At Pheiron we specialize in phenotypic disease characterization, improving disease understanding and treatment. We develop advanced AI algorithms that integrate multi-omic data and capture disease pathophysiology accurately in AI-driven biomarkers. This shifts the focus from traditional symptomatic endpoints to precision phenotypes based on molecular mechanisms.

One key application of our AI-biomarkers is in enhancing the evidence generated from RCTs and real-world observational studies. Here, we collaborated with DandelionHealth, a real-world data (RWD) provider, to extract valuable information from multi-omic patient data collected in real-world clinical settings. Specifically, we first validated a Pheiron AI biomarker based on 12-lead ECGs and then conducted a real-world observational study investigating GLP-1’s Cardioprotective Benefits.

We found our AI biomarker to be very robust in Dandelion’s RWD population, with an AUROC of 0.81 for MI and 0.75 for stroke.

AI-Biomarker for 12-lead ECGs.

Emulating the SELECT trial in Dandelions RWD, we found GLP-1 users to have 15-20% lower MACE risk scores than similar patients not on a GLP-1 after 3-years of GLP-1 use. Importantly, using our AI biomarker we were able to detect statistical significant differences in risk after just 1.7 years, with each year of GLP-1 use associated with a 4% reduction in percentile risk of myocardial infarction and a 3.6% reduction in percentile risk of stroke (p<0.001 for both) on average, as compared to non-GLP-1 patients.

Our study suggests that many more patients could benefit from the cardioprotective effects of GLP-1s than current guidelines indicate. Estimating the potential population-wide benefit of this risk reduction, this means ~44M additional patients may benefit from a GLP-1 in the US alone, which could prevent ~34K strokes and MIs annually!
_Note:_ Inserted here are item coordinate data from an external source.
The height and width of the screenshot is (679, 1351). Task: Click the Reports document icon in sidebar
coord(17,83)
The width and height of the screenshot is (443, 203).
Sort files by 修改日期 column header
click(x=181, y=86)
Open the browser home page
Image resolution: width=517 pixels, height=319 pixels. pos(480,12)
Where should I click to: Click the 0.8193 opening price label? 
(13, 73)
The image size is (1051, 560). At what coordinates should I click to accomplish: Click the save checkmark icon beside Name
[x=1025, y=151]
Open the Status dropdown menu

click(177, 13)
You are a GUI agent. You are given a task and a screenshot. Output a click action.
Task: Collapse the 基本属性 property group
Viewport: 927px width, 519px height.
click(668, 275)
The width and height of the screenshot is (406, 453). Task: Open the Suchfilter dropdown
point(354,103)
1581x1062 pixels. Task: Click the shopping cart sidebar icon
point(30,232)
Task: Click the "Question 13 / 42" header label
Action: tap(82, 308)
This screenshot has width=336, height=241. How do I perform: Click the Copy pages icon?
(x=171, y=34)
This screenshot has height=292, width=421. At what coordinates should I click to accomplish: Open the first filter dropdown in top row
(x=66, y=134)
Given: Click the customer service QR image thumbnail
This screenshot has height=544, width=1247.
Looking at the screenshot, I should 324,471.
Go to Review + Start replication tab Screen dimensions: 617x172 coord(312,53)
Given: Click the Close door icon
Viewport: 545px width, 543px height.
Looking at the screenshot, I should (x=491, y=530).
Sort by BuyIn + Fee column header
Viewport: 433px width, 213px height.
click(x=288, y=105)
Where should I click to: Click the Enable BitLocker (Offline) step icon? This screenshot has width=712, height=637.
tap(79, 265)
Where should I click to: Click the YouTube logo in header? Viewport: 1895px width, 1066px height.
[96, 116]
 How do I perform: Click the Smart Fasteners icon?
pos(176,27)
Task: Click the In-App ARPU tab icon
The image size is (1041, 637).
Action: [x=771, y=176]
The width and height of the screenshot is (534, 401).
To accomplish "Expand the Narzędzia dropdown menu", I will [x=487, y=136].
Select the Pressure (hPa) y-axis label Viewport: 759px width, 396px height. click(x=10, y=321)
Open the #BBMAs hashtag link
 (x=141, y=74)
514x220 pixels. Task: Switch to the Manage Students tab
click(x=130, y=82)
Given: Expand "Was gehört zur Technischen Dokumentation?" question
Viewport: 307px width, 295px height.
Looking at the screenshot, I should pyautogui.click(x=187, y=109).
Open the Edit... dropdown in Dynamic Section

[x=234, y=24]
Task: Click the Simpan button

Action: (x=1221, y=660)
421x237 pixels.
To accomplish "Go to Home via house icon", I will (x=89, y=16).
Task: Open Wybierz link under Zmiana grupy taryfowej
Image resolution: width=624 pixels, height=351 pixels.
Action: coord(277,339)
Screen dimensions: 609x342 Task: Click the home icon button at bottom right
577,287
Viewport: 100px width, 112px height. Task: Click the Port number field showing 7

Our study gives a glimpse at how AI biomarkers will transform clinical research. While retrospective studies like this one can’t replace randomized controlled trials (RCTs), they provide valuable insights to de-risk clinical research: for instance, our results suggest that a GLP-1 receptor agonist trial for primary MACE prevention would likely succeed. Further, the use of AI-driven insights on disease progression allows more targeted patient selection allowing smaller and more efficient trials which can lower costs and speed up the development process by detecting treatment effects sooner. Ultimately, AI biomarkers hold the potential to serve as powerful companion diagnostics transforming how we identify for specific therapies.

We are excited about the future of AI-enabled, accelerated and more cost-effective clinical research!